In [1]:
from bs4 import BeautifulSoup
import requests

import pandas as pd
import random
import math
import time
import json
import os
import re

In [2]:
with open('movie_links.json', 'r') as file:
    movie_links = json.load(file)

In [3]:
print('You uploaded the following amount of links for each genre:')

for genre, links in movie_links.items():
    print('{}: {}'.format(genre,len(links)))

You uploaded the following amount of links for each genre:
comedy: 10000
sci-fi: 10000
horror: 10000
romance: 10000
action: 10000
thriller: 10000
drama: 10000
mystery: 10000
crime: 10000
animation: 10000
adventure: 10000
fantasy: 10000
comedy,romance: 10000
action,comedy: 10000


In [4]:
# Getting only unique links to scrape
uniques = list(set([link for links in movie_links.values() for link in links])) 
print('You have {} different movies to scrape.'.format(len(uniques)))

You have 75679 different movies to scrape.


In [5]:
# Scraping info from each movie link using BS4
all_info_dict = []
errors = []
c = 0

for link in uniques:
    c += 1
    
    try:
        html = requests.get(link, headers={'user-agent': 'Mozilla/5.0'}).content
        soup = BeautifulSoup(html, features="lxml")

        time.sleep(random.uniform(0.5,1.2))

        all_info = soup.find('script', {'type':'application/ld+json'}).text

        all_info_dict += [json.loads(all_info)]

    except:
        errors += [link]
        
        
    # Saving after every 5000 links    
    if c%5000 == 0:
        
        print(c, 'links scraped.')
        time.sleep(1)
        print("Saving... don't quit!")
        
        with open('movie_info_raw_new.json', 'w') as outfile:
            json.dump(all_info_dict, outfile)
            
print('You got {} right and {} errors.'.format(len(all_info_dict), len(errors)))

5000 links scraped.
Saving... don't quit!
10000 links scraped.
Saving... don't quit!
15000 links scraped.
Saving... don't quit!
20000 links scraped.
Saving... don't quit!
25000 links scraped.
Saving... don't quit!
30000 links scraped.
Saving... don't quit!
You got 30677 right and 2 errors.


In [5]:
# Loading saved files and putting them on the same list

info_dict = []

for file in os.listdir():
    if file.startswith('movie_info_raw'):
        with open(file, 'r') as file:
            js = json.load(file)
        info_dict += js 
        
print('Total of {} movies information scraped.'.format(len(info_dict)))

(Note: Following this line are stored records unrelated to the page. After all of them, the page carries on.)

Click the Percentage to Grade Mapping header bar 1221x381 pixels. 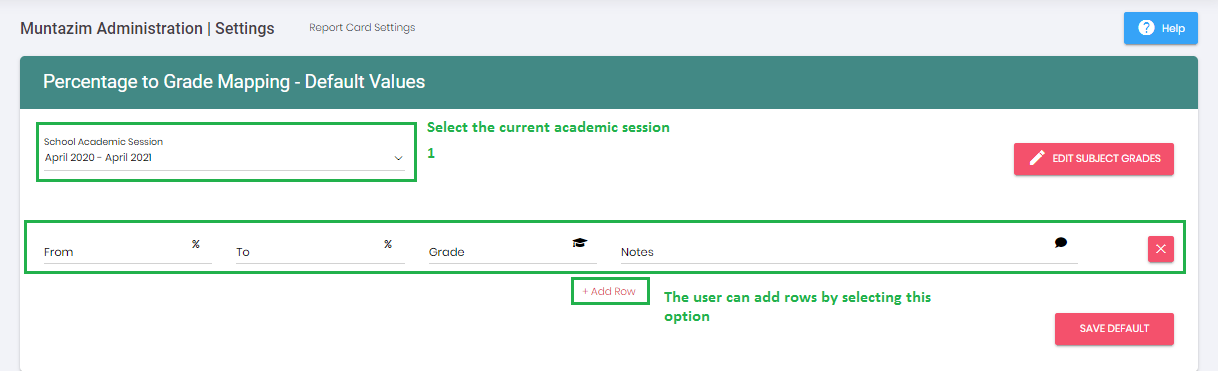(x=609, y=81)
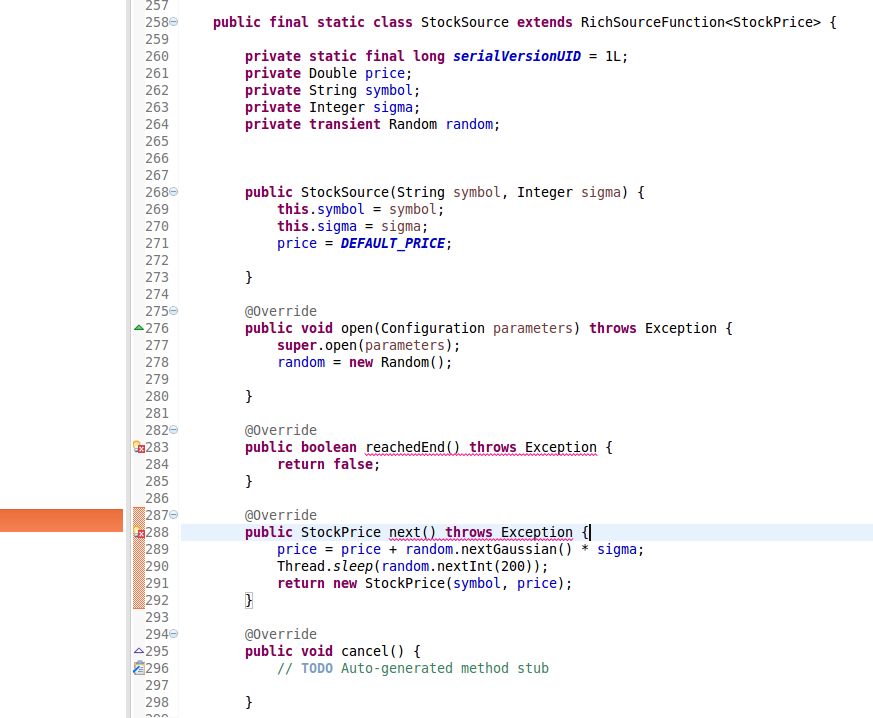Click line number 264 in the gutter

(x=157, y=124)
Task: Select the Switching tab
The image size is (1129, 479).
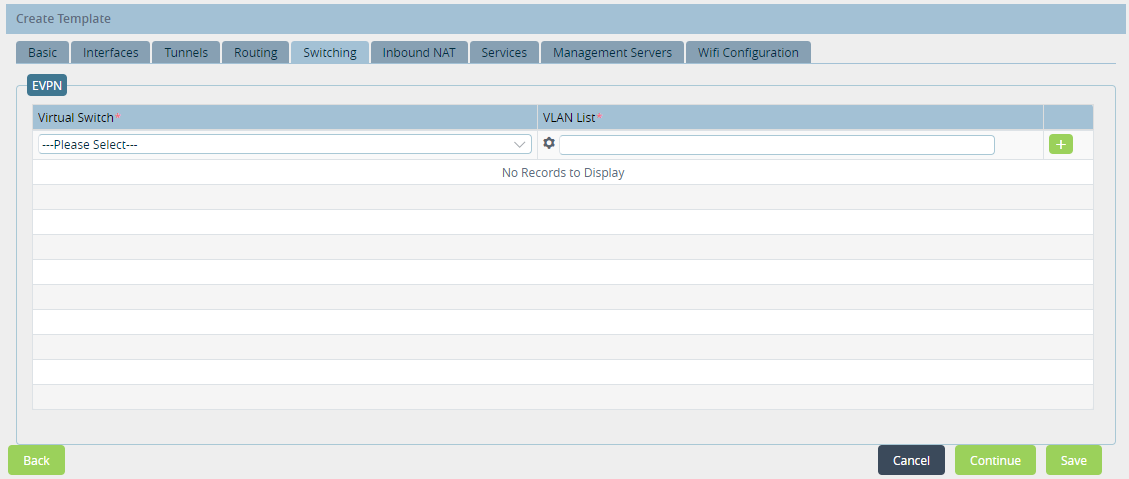Action: pos(330,53)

Total of 69997 movies information scraped.


In [6]:
# Naming dictionary keys:
headings = list(set([i for dct in info_dict[::5000] for i in list(dct.keys())]))

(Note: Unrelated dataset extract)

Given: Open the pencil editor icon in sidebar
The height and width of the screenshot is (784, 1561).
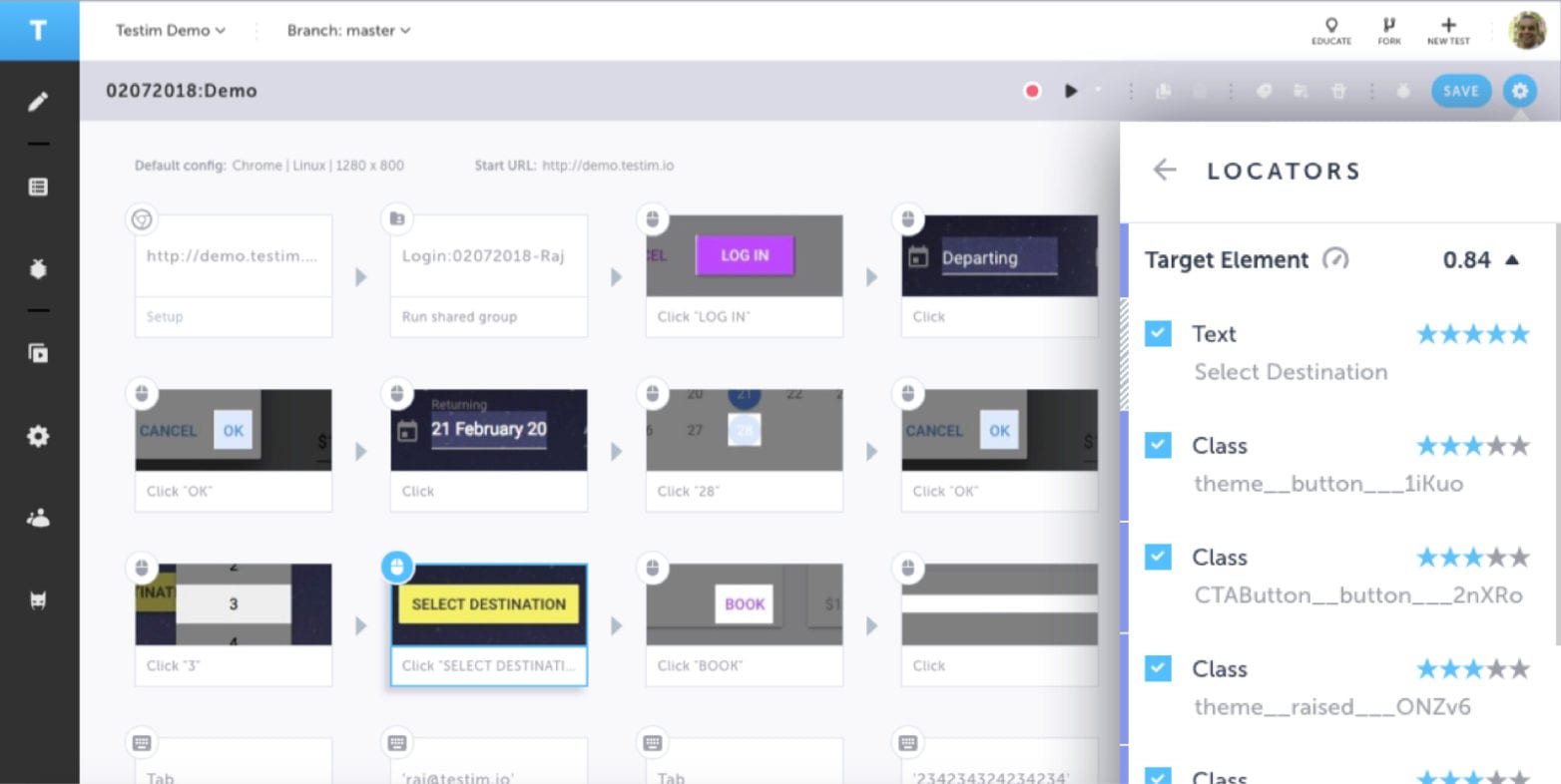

# Creating dictionary to store items:
movie_dc = {k:[] for k in headings}

# Turning list of dictionaries into one dictionary with lists as values
for dct in info_dict:
    headings = list(set(dct.keys()))
    for key in movie_dc.keys():
        if key in headings:
            movie_dc[key] += [dct[key]]
        else:
            movie_dc[key] += [None]

# Checking results 
print('Checking placement:')
for key, values in movie_dc.items():
    assert len(values) == len(info_dict)
    print('Found {} values for {}'.format(len(values), key))

Checking placement:
Found 69997 values for trailer
Found 69997 values for contentRating
Found 69997 values for genre
Found 69997 values for url
Found 69997 values for director
Found 69997 values for duration
Found 69997 values for @context
Found 69997 values for actor
Found 69997 values for creator
Found 69997 values for keywords
Found 69997 values for image
Found 69997 values for datePublished
Found 69997 values for aggregateRating
Found 69997 values for name
Found 69997 values for description
Found 69997 values for @type
Found 69997 values for review


In [11]:
# Keeping only what is needed

movie_dict = {'id': [], 'title':[], 'year':[], 'type':[], 'genre':[], 'rating':[],
              'rating_count':[], 'duration':[], 'age':[], 'keywords' : [], 'summary':[]} 


movie_dict['id'] = [i[9:-1] for i in movie_dc['url']]
movie_dict['title'] = movie_dc['name']
movie_dict['year'] = movie_dc['datePublished']
movie_dict['type'] = movie_dc['@type']
movie_dict['genre'] = movie_dc['genre']
movie_dict['rating'] = [movie_dc['aggregateRating'][i]['ratingValue'] 
                        if movie_dc['aggregateRating'][i] != None else None
                        for i in range(len(movie_dc['aggregateRating']))]
movie_dict['rating_count'] = [movie_dc['aggregateRating'][i]['ratingCount']
                              if movie_dc['aggregateRating'][i] != None else None
                              for i in range(len(movie_dc['aggregateRating']))]
movie_dict['duration'] = movie_dc['duration']
movie_dict['age'] = movie_dc['contentRating']
movie_dict['keywords'] = movie_dc['keywords']
movie_dict['summary'] = movie_dc['description']

In [12]:
# Turn it into a dataframe
df = pd.DataFrame.from_dict(movie_dict)

df.head()

Unnamed: 0,id,title,year,type,genre,rating,rating_count,duration,age,keywords,summary
0,99704,Grim Prairie Tales: Hit the Trail... to Terror,1990-09-14,Movie,"[Horror, Western]",5.4,877.0,PT1H26M,R,"campfire,vagina dentata,campfire story,antholo...",Grim Prairie Tales: Hit the Trail... to Terror...
1,1295093,Trust,2009-06-29,Movie,"[Crime, Drama, Mystery]",5.6,145.0,PT1H30M,TV-14,one word title,"Trust is a TV movie starring Jamie Luner, Nels..."
2,8525070,Les fauves,2019-01-23,Movie,"[Drama, Mystery, Thriller]",5.0,454.0,PT1H23M,,"night,sex scene,sex in car,breaking and enteri...","Les fauves is a movie starring Lily-Rose Depp,..."
3,8038720,Bulletproof,2018-05-15,TVSeries,"[Action, Crime, Drama, Thriller]",6.4,2291.0,,TV-14,,Bulletproof is a TV series starring Noel Clark...
4,5660206,Spider Woman,,Movie,Horror,2.7,38.0,PT1H28M,,psychotronic film,Spider Woman is a movie starring Krerk-krai Un...


In [13]:
# Saving to file
df.to_csv('movie_info_df.csv')